Here is a list of much of my equipment
Cubase SX3
Presonus Firepod
Windows XP MCE 2005
X-FI PCI Sound Card
XPS 400, Intel Pentium 930 (3.0 GHZ) Dual Core
Additional “F” Drive of 3 GB
128MB ATI Hyper mem PCI-E X16 X3000, DIM
160 GB SATA II, 7200 RPM, DIM
2GB DDR2 SDRAM at 533MHZ-2X1GBI also have Izotope Ozone amstering software.
But, I did put a pretty cheap firewire audio card in the computer. Could that be causing me to go absolutely out of my mind?
Thanks!
Mastering is done once you have all the stereo mixes for your project completed, and it involves balancing out all the songs that are going to be on the CD so that they have the same relative EQ curve and loudness levels so that the listener doesn’t feel like they need to adjust their system from one song to the next. Mastering is also the last chance to fix problems with the overall mix, such as too much low end or high end, helping vocals or other instruments stick out a bit more (with EQ and other tricks since you are working on an already mixed file), and generally enhancing the whole mix. Also, mastering is where you make the whole mix much louder if you want to play the whole “loudness wars” game that has been destroying the sound quality of music for the last 8 years or so. There is much more to mastering, but that is the over simplified explanation.
Mastering is best left to a professional mastering engineer who has a dedicated room set up specifically for mastering and who has the proper high-quality equipment. At the very least, you should get someone else to do the mastering who at least has a great room with full range speakers and a fresh set of objective ears. Trying to master your CD yourself on the same system you mixed it on is usually a bad idea!
However, even the greatest mastering engineer in the world can’t work miracles if you don’t have a great sounding and well balanced mix to begin with. Since a mastering engineer doesn’t have access to your individual tracks (usually), he can’t go back and fix your mix if there are problems with certain instruments that can’t be fixed via mastering treatment without screwing up other sounds in the mix. I’ll tell you up front that there aren’t any professional mastering engineers using Ozone… although it might be OK for some quick and dirty mastering for home produced demos, it certainly isn’t considered high-end mastering software by any means.

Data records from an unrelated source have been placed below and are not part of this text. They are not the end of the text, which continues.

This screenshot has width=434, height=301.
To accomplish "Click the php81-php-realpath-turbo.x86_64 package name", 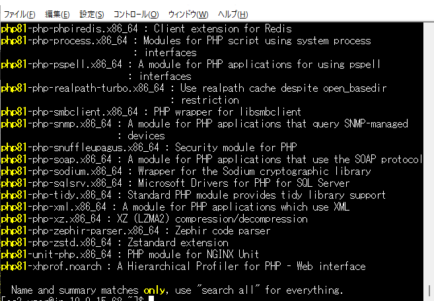I will [83, 88].
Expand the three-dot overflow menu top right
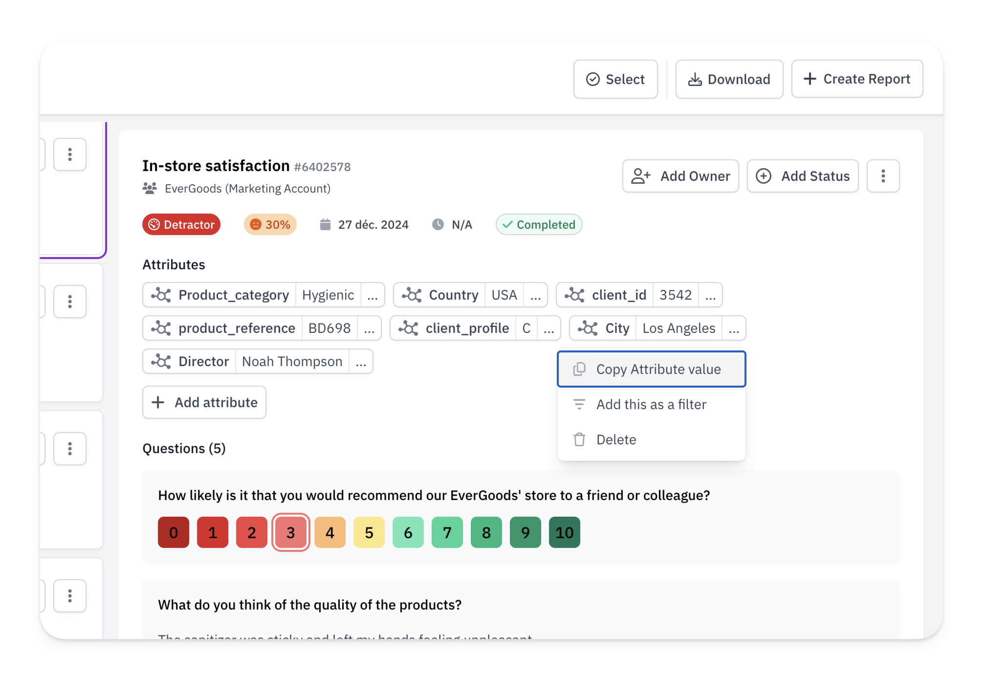Screen dimensions: 983x679 pyautogui.click(x=884, y=175)
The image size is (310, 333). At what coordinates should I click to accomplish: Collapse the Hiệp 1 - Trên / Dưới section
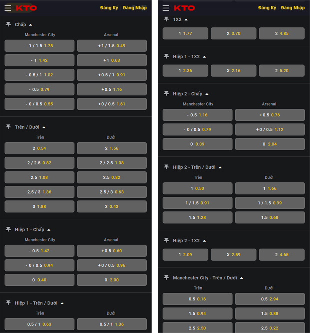(x=62, y=303)
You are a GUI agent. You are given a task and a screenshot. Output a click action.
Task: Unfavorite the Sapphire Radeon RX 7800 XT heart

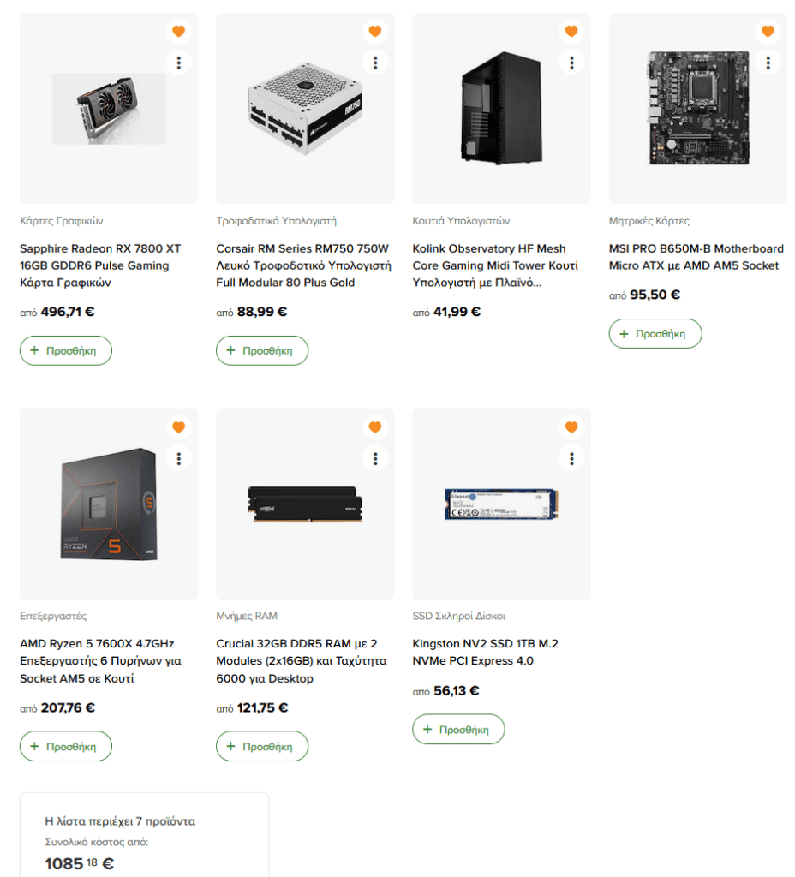click(x=178, y=32)
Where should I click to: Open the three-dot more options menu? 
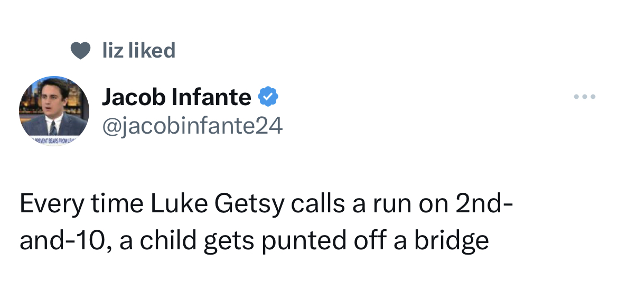(585, 97)
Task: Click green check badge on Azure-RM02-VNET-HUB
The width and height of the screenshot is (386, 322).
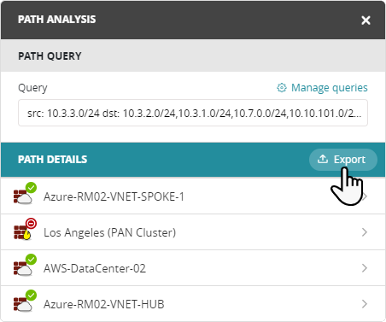Action: pos(31,295)
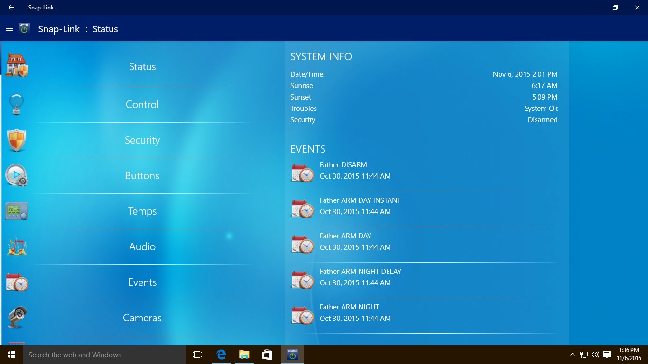The width and height of the screenshot is (648, 364).
Task: Select the camera icon for Cameras
Action: [x=17, y=317]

And, with programs like that, you can do a lot more harm than good if you don’t know what you are doing.
Mixing is a topic that I simply can’t teach you how to do well through simple answers on a message board. Learning to be a great mixing engineer is like learning to be a great musician… it takes many years of practice and experience before you get really good at it.
However, even a great mixing engineer can’t do a great job without great sounding tracks to begin with, and a song with a great arrangement where there aren’t too many things happening in the song that are competing for the same frequency range in the mix.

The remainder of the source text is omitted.